Write out every line of the listing below word for word, omitting the pictures.
>> start INFORMATION GIVEN
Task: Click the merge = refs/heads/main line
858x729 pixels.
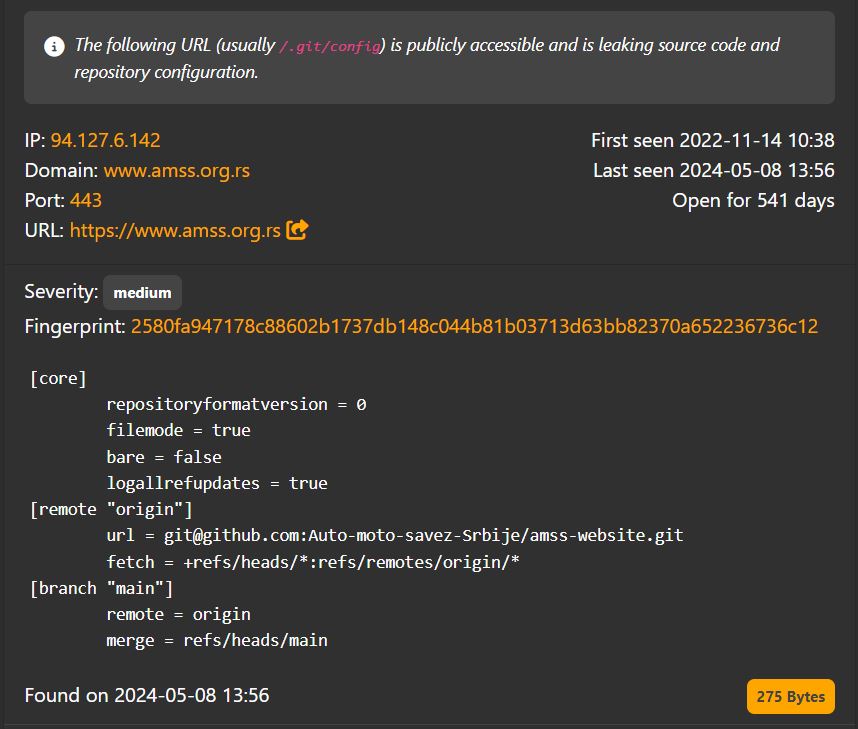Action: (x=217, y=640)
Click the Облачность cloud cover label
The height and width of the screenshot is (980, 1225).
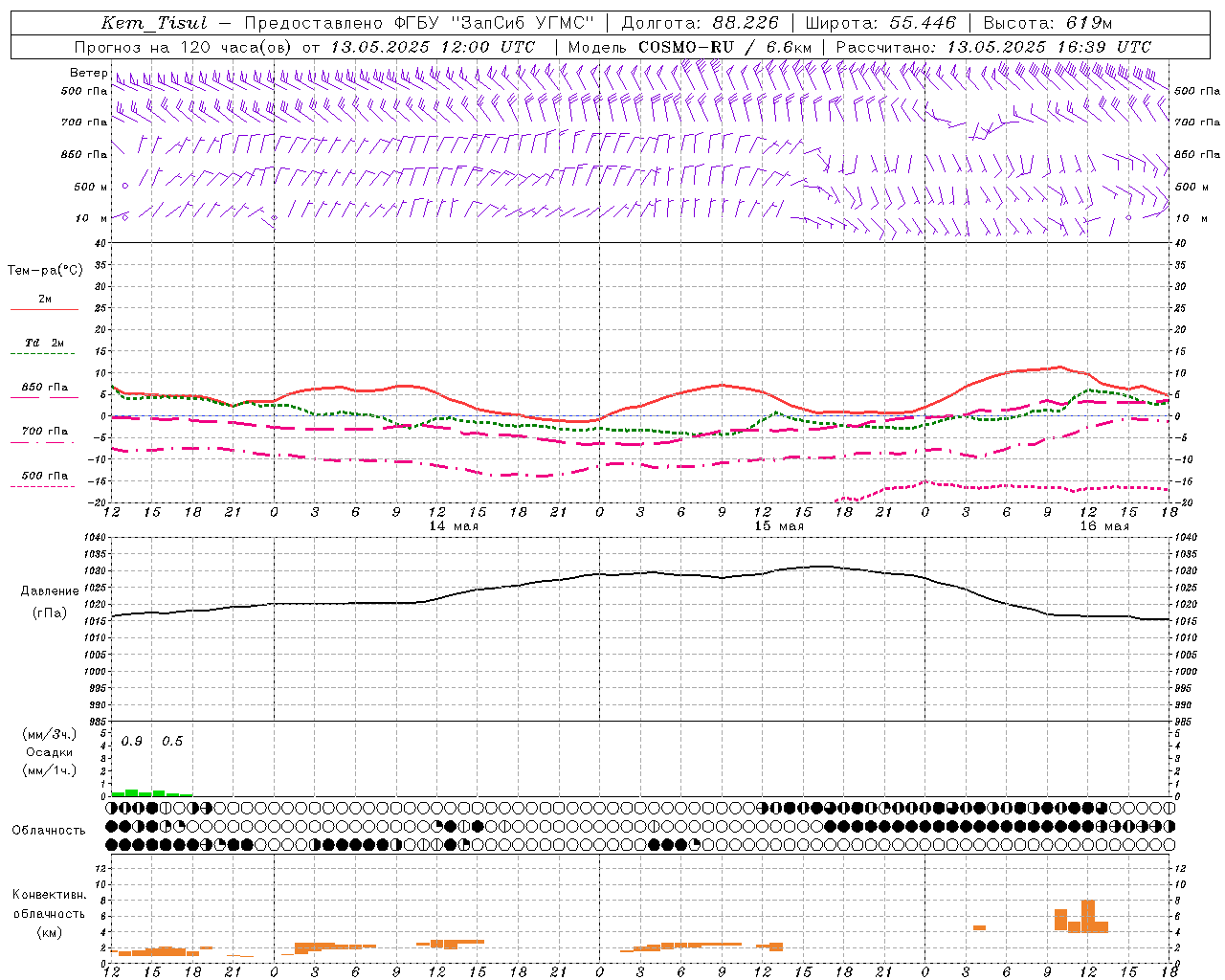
>> end INFORMATION GIVEN
> TASK OUTPUT:
Task: Click the merge = refs/heads/main line
858x729 pixels.
Action: (x=217, y=640)
Click the Облачность cloud cover label
The height and width of the screenshot is (980, 1225).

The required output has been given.